[WORK ITEM] Every entry needs to be printed exactly, please.

[EXERCISE INPUT]
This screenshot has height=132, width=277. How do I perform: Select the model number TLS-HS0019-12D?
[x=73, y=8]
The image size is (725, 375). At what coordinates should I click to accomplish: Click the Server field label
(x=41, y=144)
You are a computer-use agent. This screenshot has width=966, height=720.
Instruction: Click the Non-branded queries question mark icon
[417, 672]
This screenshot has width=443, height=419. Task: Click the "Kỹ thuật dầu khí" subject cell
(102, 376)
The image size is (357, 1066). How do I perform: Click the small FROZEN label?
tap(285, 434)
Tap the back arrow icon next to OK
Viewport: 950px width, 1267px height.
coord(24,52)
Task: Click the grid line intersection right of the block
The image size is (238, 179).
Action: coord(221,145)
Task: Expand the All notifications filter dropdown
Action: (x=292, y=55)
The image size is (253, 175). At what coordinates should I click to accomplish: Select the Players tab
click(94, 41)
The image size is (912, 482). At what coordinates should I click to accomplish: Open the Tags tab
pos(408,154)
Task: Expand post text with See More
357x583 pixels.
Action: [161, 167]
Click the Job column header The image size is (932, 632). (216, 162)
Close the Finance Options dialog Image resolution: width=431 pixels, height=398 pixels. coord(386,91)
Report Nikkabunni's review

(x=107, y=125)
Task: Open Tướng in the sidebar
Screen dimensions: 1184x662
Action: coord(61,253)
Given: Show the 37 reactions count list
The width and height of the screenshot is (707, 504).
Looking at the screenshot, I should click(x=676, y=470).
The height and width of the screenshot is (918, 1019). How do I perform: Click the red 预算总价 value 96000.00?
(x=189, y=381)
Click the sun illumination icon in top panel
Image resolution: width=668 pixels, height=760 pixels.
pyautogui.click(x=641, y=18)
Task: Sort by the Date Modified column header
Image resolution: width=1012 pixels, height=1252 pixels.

[THE COMPLETED TASK]
This screenshot has height=132, width=277. How do I perform: Select the model number TLS-HS0019-12D?
[x=73, y=8]
The image size is (725, 375). At what coordinates should I click to accomplish: Click the Server field label
(x=41, y=144)
You are a computer-use agent. This screenshot has width=966, height=720.
Instruction: Click the Non-branded queries question mark icon
[417, 672]
This screenshot has width=443, height=419. Task: Click the "Kỹ thuật dầu khí" subject cell
(102, 376)
The image size is (357, 1066). How do I perform: Click the small FROZEN label?
tap(285, 434)
Tap the back arrow icon next to OK
Viewport: 950px width, 1267px height.
coord(24,52)
Task: Click the grid line intersection right of the block
The image size is (238, 179).
Action: coord(221,145)
Task: Expand the All notifications filter dropdown
Action: (x=292, y=55)
The image size is (253, 175). At what coordinates should I click to accomplish: Select the Players tab
click(94, 41)
The image size is (912, 482). At what coordinates should I click to accomplish: Open the Tags tab
pos(408,154)
Task: Expand post text with See More
357x583 pixels.
Action: [161, 167]
Click the Job column header The image size is (932, 632). (216, 162)
Close the Finance Options dialog Image resolution: width=431 pixels, height=398 pixels. coord(386,91)
Report Nikkabunni's review

(x=107, y=125)
Task: Open Tướng in the sidebar
Screen dimensions: 1184x662
Action: coord(61,253)
Given: Show the 37 reactions count list
The width and height of the screenshot is (707, 504).
Looking at the screenshot, I should click(x=676, y=470).
The height and width of the screenshot is (918, 1019). How do I perform: Click the red 预算总价 value 96000.00?
(x=189, y=381)
Click the sun illumination icon in top panel
Image resolution: width=668 pixels, height=760 pixels.
pyautogui.click(x=641, y=18)
Task: Sort by the Date Modified column header
Image resolution: width=1012 pixels, height=1252 pixels.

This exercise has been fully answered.